A day to remember

After a second night relaxing in Tha Ton, we turned uphill yet again towards Mae Salong, another tea growing kmt town. With a massage and a rest day behind us, and two varieties of bananas for breakfast, we made the climb with relative ease. Mae Salong is a beautiful village running along a ridgeline with long views into Myanmar. Since we first deviated away from our original planned expeditious route to Laos, we had been eyeing Mae Salong as one of the famous KMT towns. With this background, both of us thought it a little odd that we essentially delegated the town to an extended lunch stop. I can certainly see the appeal of Mae Salong, with it's hilltop views of tea terraces and a strong Chinese feel to the culture that would be a draw to lowland Thai living in nearby (by car) Chiang Mai. However, for the last week we had been riding through higher mountains, through towns that grew tea but without the same exaggerated tourist atmosphere. We had even had a more subdued taste of a ”model” tea town in Ban Rak Thai. These factors, combined with a day that was only getting hotter, and the alluring descriptions of the days final destination let us to quickly press on after a few jars of oolong.
Chinese freedom fighters monument, a very positive take on the KMT

dancer in Shan New year festival

After plummeting into Therd Thai on uncharacteristically graded roads, we booked the last room at a hotel widely recommended on the internet as a place to pick up local knowledge of the surrounding roads. The hotel itself was nice, but similar to places we had been staying in the past, apart from the condom but stuck in the cinder block shower. Brooke had sauntered to the counter just before several Europeans arrived, but both of us thought it strange that a hotel would fill up, since we often were the only guests in a given hotel. By happenstance, the dominant ethnic minority Shan (a regional majority) Celebrated their new year that Friday night. This would explain why scores of trucks filled with colorfully outfitted people had been pouring into what normally would be a fairly sleepy village. Even before nightfall, we were drawn into the festivities, when a casual walk around town brought us behind the staying area for the festival parade, with all the regional hill tribes assembling behind a marching band. Following the parade, the town shutter to an impromptu fairgrounds, where vendors in booths sold an assortment of meats, noodles and clothes, intermixed with stalls selling carnival games. Sleep again came easily, although a couple enormous fireworks exploding above the hotel woke us in the middle of the night.

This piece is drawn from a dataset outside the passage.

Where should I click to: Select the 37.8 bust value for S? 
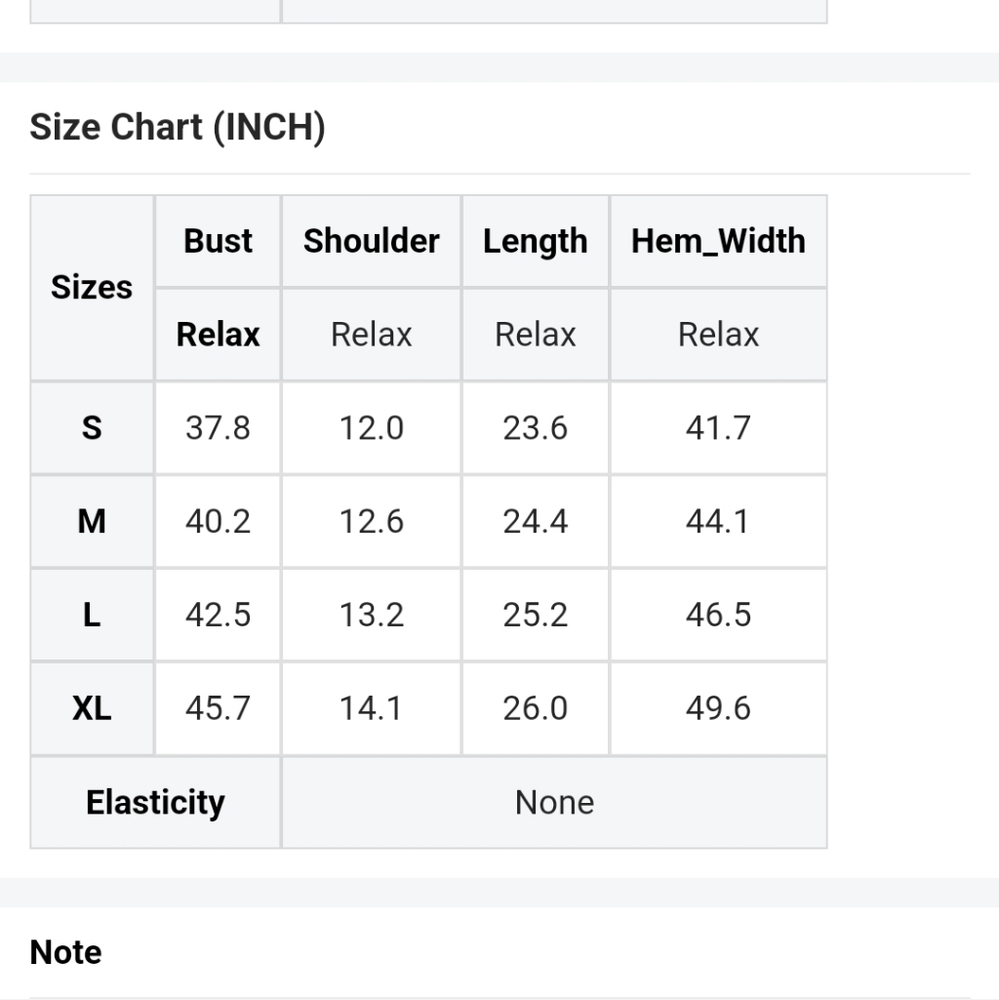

She was trying to sneak a picture of us as well


We thought we would leave early the next day for a regional hospital so I could get my rabies shot on schedule. Luckily, I saw sign posts for a hospital one kilometer up the road. Unsure if this were a public health post or truly a hospital, I left to investigate and found a surprisingly efficient small hospital where I got my shot with minimal delay. I saw zero foreigners with scooter related injuries and dispensed no medical advice. The upside of this minor delay is that Brooke had found it that New year's festivities actually continued with dancing and good in a massive sunflower field twenty miles up the road.

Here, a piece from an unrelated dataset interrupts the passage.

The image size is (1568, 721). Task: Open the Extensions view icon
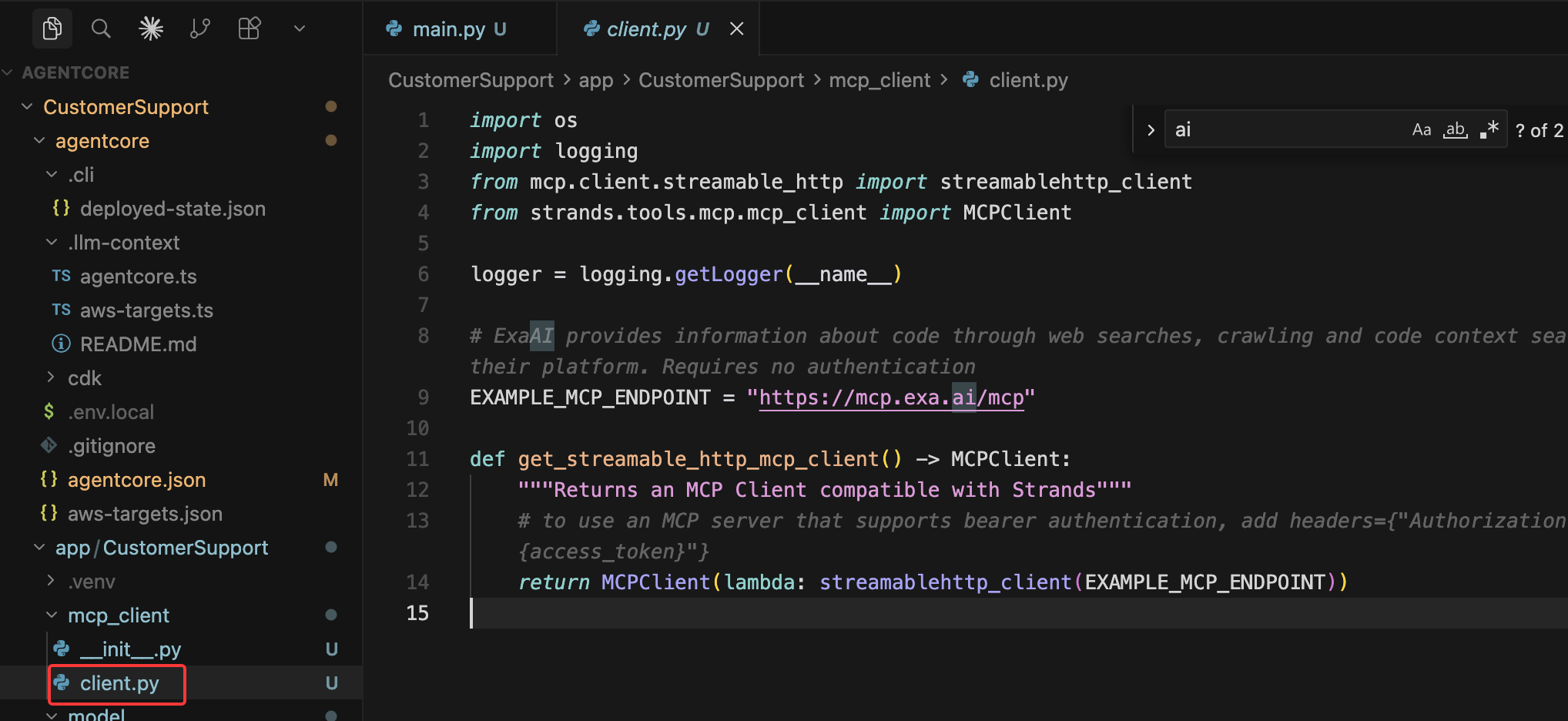[x=250, y=29]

Soon we found ourselves slowly climbing up another twenty percent gradient, bring passed in both directions by trucks whose beds were literally stuffed to the brim with hill tribesmen dressed in traditional outfits. I had created a little bit of a delay leaving town after finding an alright Akha hilltribe headdress for sale in a shop, but eventually left without buying it for a variety of reasons – chief among them time, but also the feeling of being a cultural sell out for buying something like that without much connection to it. Because of the delay and the steepness, we both worried we would show up late. To make matters worse, Brooke started bonking in the last super steep climb into the village, and almost stopped for a full on lunch two hundred yards from the festival without realizing how close we had made it. Luckily, she rebounded admirably after a Coke (our first of the trip, but they can be a miracle good when running on fumes), and we shortly came across what I think we'll be one of the more memorable events of the trip.

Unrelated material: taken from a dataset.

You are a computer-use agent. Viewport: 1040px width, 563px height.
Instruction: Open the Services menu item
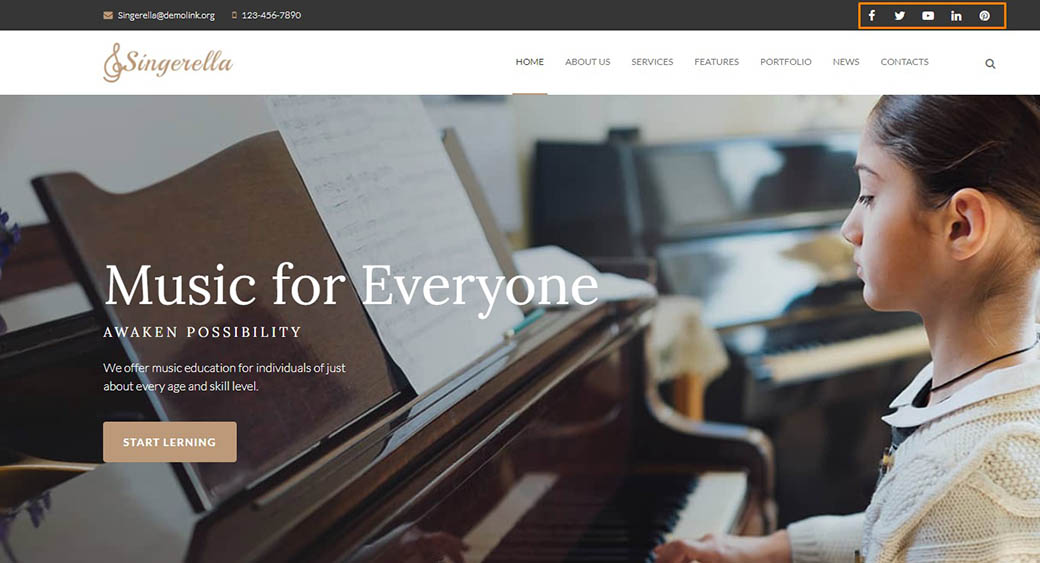point(652,62)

In hundred foot wide circle cut into a slopping hillside covered with blooming yellow Mexican sunflowers danced tens of blue clad Lahu women, with Hmong, Akha and several other hilltribes watching from the sidelines as they waited their turn. An old woman shuffled in the middle of the circle, changing with the dancers in a slow call and response. It cracked me up to see her reading from a smart phone, presumably so she wouldn't forget the lyrics. It was all incredibly photogenic, but as the only two white people in the area, it also seemed very awkward to pull out my camera and start taking pictures of all the people like a zoo. Two events quickly alleviated this fear. First, two middle aged Asian men, clearly not a scheduled part of the dance, abruptly worked their way into the middle of the circle and started taking pictures feet away from the dancers faces. Around the same time, a group of teenaged hilltribe women came up to Brooke and I giggling, asking in decent English if they could take pictures with us! Having the fishbowl turned on us while an Asian tourist to over as the “ugly American” ease any tension I had about taking pictures. After overstaying our planned departure time to watch as many of the different groups dance and play unusual instruments, we finally pried ourselves away, making it safely back to our hotel. We might not have moved cities, but it was an incredible day.